> **The problem**:
Find every line in the rows below that contains the word "Start" and copy each of those lines in full.

> **Stored rows**:
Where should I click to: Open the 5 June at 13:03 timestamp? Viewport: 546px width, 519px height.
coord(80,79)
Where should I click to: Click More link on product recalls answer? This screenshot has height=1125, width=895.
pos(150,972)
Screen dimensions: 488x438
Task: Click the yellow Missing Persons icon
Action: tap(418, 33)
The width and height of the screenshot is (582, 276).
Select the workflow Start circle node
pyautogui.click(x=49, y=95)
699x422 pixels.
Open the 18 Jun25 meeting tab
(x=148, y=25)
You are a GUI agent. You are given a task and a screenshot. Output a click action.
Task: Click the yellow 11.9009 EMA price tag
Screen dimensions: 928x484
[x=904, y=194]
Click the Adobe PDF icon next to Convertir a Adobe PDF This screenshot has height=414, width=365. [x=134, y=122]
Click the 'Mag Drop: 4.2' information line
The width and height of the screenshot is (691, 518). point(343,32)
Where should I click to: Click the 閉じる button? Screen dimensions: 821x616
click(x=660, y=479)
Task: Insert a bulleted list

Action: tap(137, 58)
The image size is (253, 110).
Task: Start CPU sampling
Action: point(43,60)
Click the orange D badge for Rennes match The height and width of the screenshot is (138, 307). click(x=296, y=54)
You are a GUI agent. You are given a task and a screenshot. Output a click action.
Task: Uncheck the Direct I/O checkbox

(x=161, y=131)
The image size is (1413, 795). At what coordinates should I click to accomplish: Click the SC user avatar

> **Task result**:
Select the workflow Start circle node
Task: Start CPU sampling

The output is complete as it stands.